To recap, former San Francisco 49ers quarterback Colin Kaepernick remained seated during the national anthem throughout the season last year. Kaepernick’s actions started a movement for others who share similar opinions and wanted to make them known.

“I am not going to stand up to show pride in a flag for a country that oppresses black people and people of color,” said Kaepernick in an interview after that first game.

He explained later that he thinks this is bigger than football and, thanks to Trump’s comments, that certainly has been proven in the past seven days.

There have been multiple teams that have opted to stay seated during the national anthem, including the New England Patriots, Denver Broncos, Jacksonville Jaguars and the Miami Dolphins. On Sunday at a game against the Chicago Bears, the Pittsburgh Steelers didn’t even come onto the field until the anthem was over, with the exception of one player.

Trump slammed NFL players who chose to kneel during the anthem, resulting in even more protest from even more players. On Monday, the Dallas Cowboys and the Arizona Cardinals decided to lock arms and kneel because of Trump’s criticism.

Trump’s initial comments were said on Friday and stated that the NFL owner should fire any “son of a bitch” that “disrespects our flag.” After the NFL players demonstrated, Trump responded with more gusto: “Sports fans should never condone players that do not stand proud for their National Anthem or their Country. NFL should change policy!”

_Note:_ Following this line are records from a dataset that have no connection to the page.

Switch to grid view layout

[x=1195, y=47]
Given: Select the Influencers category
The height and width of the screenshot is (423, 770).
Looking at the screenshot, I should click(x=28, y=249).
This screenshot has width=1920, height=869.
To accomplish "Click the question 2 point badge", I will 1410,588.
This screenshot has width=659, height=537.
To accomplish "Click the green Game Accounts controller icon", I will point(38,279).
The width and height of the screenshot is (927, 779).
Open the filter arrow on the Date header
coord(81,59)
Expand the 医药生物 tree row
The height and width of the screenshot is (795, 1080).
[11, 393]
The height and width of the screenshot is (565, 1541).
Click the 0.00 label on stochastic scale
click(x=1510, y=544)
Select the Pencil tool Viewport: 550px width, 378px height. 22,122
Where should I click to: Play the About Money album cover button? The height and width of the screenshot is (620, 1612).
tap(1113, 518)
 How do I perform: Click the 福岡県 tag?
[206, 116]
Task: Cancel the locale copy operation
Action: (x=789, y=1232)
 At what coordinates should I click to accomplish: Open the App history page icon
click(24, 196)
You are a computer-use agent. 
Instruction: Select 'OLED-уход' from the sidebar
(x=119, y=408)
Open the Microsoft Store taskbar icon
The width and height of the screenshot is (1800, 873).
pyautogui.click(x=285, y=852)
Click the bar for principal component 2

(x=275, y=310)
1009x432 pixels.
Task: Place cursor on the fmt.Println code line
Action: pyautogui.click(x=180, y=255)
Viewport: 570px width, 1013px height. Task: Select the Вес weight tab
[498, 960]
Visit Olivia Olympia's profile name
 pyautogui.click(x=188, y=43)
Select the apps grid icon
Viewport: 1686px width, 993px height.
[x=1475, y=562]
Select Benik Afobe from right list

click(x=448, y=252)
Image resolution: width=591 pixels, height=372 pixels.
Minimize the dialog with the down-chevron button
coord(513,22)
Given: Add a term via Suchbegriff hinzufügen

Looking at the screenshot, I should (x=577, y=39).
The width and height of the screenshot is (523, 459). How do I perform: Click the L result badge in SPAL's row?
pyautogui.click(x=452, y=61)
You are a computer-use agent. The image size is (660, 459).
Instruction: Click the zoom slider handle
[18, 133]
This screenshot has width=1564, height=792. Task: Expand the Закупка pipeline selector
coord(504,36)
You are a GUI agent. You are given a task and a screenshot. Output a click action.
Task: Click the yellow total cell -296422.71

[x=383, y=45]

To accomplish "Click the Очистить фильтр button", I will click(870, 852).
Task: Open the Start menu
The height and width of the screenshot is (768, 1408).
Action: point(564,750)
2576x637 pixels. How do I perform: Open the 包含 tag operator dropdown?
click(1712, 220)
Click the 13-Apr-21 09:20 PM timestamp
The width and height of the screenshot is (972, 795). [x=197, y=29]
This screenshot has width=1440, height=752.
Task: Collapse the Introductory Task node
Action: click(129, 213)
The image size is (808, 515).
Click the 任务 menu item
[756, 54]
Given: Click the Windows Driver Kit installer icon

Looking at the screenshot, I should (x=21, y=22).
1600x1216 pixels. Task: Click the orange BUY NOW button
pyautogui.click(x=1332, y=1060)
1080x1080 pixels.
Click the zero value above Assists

Although some will agree that refusing to stand for the national anthem is disrespectful, it still remains that players have the first amendment right to freedom of speech and peaceful protest.

We at The Spectator encourage students and faculty to keep and/or engage in peaceful protest, and to let others speak out about aspects in our society that they oppose, regardless of their own opinion.

We recognize that the national anthem is an important part of the pre-game ceremony and that people should have the opportunity to honor our country for the liberties we have as citizens. However, just as standing during the national anthem to honor our country is part of the American tradition, so is standing up (or kneeling) for what you believe in.